__Quoted passage__.
Begin

You must be logged in for the quizzes to work.

In Plain English!

You should skim the first chapter of the text briefly. Generalized Linear Models (GLMs) are widely used; the goal of the text is to get you up and running fast when it comes to using GLMs in classification ratemaking. The focus is on ratemaking but the ideas translate to other types of modelling such as predicting where a customer will be retained or not.

Overview of Technical Foundations

We want to explain how a collection of explanatory variables (the predictors) relate to a target variable. A generalized linear model (GLM) is one way of quantifying the relationship. A GLM outputs the expected value of the outcome for a given set of predictors. The actual results observed may vary considerably but should have the same expected value if the model is good.

Notation: Let y be the target variable and [math]x_1,\ldots,x_n[/math] be the predictors.

The output of a GLM is the result of two components

  • Systematic Component: This is the variance in outcomes that can be explained by the predictors. A good predictor will explain more of the variance than a bad predictor.
  • Random Component: This is the variation in the outcome that is not explained by the predictors. This could be because we didn't choose the right set of predictors (or weren't allowed to include a predictor such as credit based insurance score), or simply randomness that is unpredictable - after all accidents have to happen to someone, even if there's no set of characteristics that make them more likely than others to have one.

By using a GLM the modeler is making assumptions about the behaviour of the systematic and random components.

The target variable is assumed to be a random variable from the exponential family of distributions. This family includes the Normal, Poisson, Gamma, Binomial, and Tweedie distributions. All members of the exponential family have two parameters, a mean denoted by [math]\mu[/math], and a dispersion parameter [math]\phi[/math]. The dispersion parameter is related to the variance of the distribution. The choice of distribution from within the exponential family is important. When we pick say a Gamma distribution, what we're saying is after accounting for the predictor variables, the target variable is randomly distributed according to a Gamma distribution whose parameters we will find. That is, the GLM random component has a Gamma distribution in this case.

End

__Provided material__.

Begin

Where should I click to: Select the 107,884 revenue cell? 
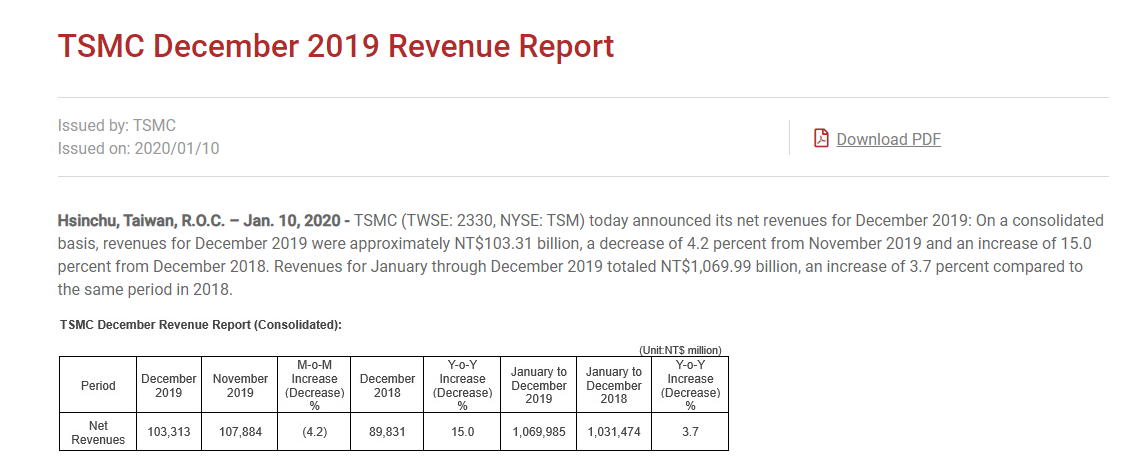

End

For each statement, decide whether it agrees with the passage on generalized linear models. Answer yes or no and quote the passage's deciding words. 1. Every member of the exponential family has both a mean and a dispersion parameter. 2. The random component is the variation in the outcome that the predictors explain. 3. The Poisson distribution belongs to the exponential family. The lines play no part in this work.

__Finished task__.
1. Yes: "All members of the exponential family have two parameters"
2. No: "This is the variation in the outcome that is not explained by the predictors."
3. Yes: "This family includes the Normal, Poisson, Gamma, Binomial, and Tweedie distributions."